Giter Club home page Giter Club logo

fovvideovdp's Introduction

FovVideoVDP: A visible difference predictor for wide field-of-view video

FovVideoVDP is a full-reference visual quality metric that predicts the perceptual difference between pairs of images and videos. Similar to popular metrics like PSNR and SSIM, it is aimed at comparing a ground truth reference video against a distorted (e.g. compressed, lower framerate) version.

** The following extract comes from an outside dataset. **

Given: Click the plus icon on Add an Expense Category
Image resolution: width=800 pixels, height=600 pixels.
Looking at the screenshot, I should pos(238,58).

However, unlike traditional quality metrics, FovVideoVDP works for videos in addition to images, and accounts for peripheral acuity. We model the response of the human visual system to changes over time as well as across the visual field, so we can predict temporal artifacts like flicker and judder, as well as spatiotemporal artifacts as perceived at different degrees of peripheral vision. Such a metric is important for head-mounted displays as it accounts for both the dynamic content, as well as the large field of view.

FovVideoVDP currently has both a Pytorch and MATLAB implementation. The usage is described below.

The details of the metric can be found in:

Mantiuk, Rafał K., Gyorgy Denes, Alexandre Chapiro, Anton Kaplanyan, Gizem Rufo, Romain Bachy, Trisha Lian, and Anjul Patney. “FovVideoVDP : A Visible Difference Predictor for Wide Field-of-View Video.” ACM Transaction on Graphics 40, no. 4 (2021): 49. https://doi.org/10.1145/3450626.3459831.

The paper, videos and additional results have be found at the project web page: https://www.cl.cam.ac.uk/research/rainbow/projects/fovvideovdp/

If you use the metric in your research, please cite the paper above.

Display specification

Unlike most image quality metrics, FovVideoVDP needs physical specification of the display (e.g. its size, resolution, peak brightness) and viewing conditions (viewing distance, ambient light) to compute accurate predictions. The specifications of the displays are stored in fvvdp_data/display_models.json. You can add the exact specification of your display to this file, however, it is unknown to you, you are encouraged to use one of the standard display specifications listed on the top of that file, for example standard_4k, or standard_fhd. If you use one of the standard displays, there is a better chance that your results will be comparable with other studies.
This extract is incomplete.